BookChick Recommends Wishful Drinking

Recommendation by Theresa Shaw…

Wishful Drinking” is a memoir — however fans of chick lit and aspiring writers alike, should break from their fiction reading and spend two hours reading Carrie Fisher’s latest (and shortest) book. Why? Because Carrie Fisher is far more interesting than any fictional character out there and a helluva a writer to boot. Her real life has been fictionalized in her four novels, the most famous of which is probably “Postcards from the Edge.” “Wishful Drinking” is more like a look at through a tattered scrapbook as some of her memories have recently been erased thanks to electric shock therapy treatment. Fisher’s wit allows her to turn the pain of the most un-normal of circumstances — growing up as the child of two Hollywood icons, being put to work in the chorus of her mom’s stage show, her various addictions, marriage to a musical genius, marriage to a gay Hollywood mega agent, waking up in bed next to a dead gay Republican (who used to share an office with George W. Bush) — into a laugh out loud fest. If some could guarantee me that being a bipolar, manic depressive, alcoholic could make my own writing just a tenth as interesting as Fisher’s, hell, I’d become one tomorrow.

Verdict: Read now.

A Novel in Verse: Book Chick Recommends Far From You

At first I was a little apprehensive about reading a novel written in verse, like Lisa Schroeder’s Far From You. There’s nothing wrong with verse, it’s just different. And I wasn’t sure how I felt about different. But now I know how I feel because different is very good in this case. Lisa Schroeder is a lyrical writer — that’s probably why she writes in verse. What she can do with two words most writers would need twenty. Somehow, she manages to create intricate relationships, delicate storylines and complicated characters who all tug at your heart in this story about a teenager who loses her mother to cancer, shuts her new step-mom out and then must come to terms with her loss and her life going forward in the midst of a deadly snowstorm. You can feel, sense and imagine every instant, every second in this novel, so artful is Ms. Schroeder in the few words she uses. The other benefit of reading a novel written in verse is it’s reward — you can finish it easily in just a few hours and be richer for it.

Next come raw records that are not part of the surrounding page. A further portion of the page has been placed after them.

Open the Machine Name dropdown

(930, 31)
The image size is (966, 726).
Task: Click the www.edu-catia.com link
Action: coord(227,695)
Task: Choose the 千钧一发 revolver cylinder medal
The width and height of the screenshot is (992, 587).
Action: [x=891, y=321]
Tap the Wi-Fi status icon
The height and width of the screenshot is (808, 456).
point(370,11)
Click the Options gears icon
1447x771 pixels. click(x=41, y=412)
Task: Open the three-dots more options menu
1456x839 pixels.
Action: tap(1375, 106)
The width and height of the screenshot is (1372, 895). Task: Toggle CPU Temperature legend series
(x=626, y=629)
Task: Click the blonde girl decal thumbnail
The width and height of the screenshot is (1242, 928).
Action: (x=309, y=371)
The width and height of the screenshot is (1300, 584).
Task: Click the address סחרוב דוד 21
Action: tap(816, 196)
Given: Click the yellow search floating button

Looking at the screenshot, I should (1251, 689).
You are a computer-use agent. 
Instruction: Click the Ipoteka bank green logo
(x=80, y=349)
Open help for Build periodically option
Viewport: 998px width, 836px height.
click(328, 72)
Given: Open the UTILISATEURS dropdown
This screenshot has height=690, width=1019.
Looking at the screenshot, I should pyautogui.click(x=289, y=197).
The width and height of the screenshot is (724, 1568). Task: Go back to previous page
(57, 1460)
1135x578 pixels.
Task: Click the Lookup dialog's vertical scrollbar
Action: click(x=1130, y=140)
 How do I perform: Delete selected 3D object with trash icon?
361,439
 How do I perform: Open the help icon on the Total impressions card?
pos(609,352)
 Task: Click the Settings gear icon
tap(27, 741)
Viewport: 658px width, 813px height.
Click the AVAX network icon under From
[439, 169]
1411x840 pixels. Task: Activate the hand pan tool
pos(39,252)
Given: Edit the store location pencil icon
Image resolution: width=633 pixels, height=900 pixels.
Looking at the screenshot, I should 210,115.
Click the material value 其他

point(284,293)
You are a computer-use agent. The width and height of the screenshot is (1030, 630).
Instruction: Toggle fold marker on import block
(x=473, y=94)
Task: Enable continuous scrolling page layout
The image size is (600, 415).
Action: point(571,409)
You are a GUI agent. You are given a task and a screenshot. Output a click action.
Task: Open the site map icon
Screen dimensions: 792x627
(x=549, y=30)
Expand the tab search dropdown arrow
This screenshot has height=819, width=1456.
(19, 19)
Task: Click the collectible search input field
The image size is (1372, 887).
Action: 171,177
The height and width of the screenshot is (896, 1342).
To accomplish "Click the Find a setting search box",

Do You Believe in Ghosts? Book Chick Recommends I Heart You, You Haunt Me

I have a big thing for ghost love stories. I think it’s the inherent impossibility of the relationship. Right? I mean a human and a ghost can’t really be together in meaningful way. In Lisa Schroeder’s young adult novel I Heart You, You Haunt Me, Ava is haunted by the notion that she was responsible for her boyfriend’s death, then she’s haunted by him. He appears in mirrors, turns on music, and even tosses her panties around. But she can’t see him, can’t touch, can’t feel him, she can’t even hear him. She loves that he’s near and that a part of him hasn’t gone to the grave because she’s still desperately in love with him. But alas, loving a ghost isn’t easy. But reading this novel is. It’s written in verse, is wonderfully short, and can be read and savored all in a day.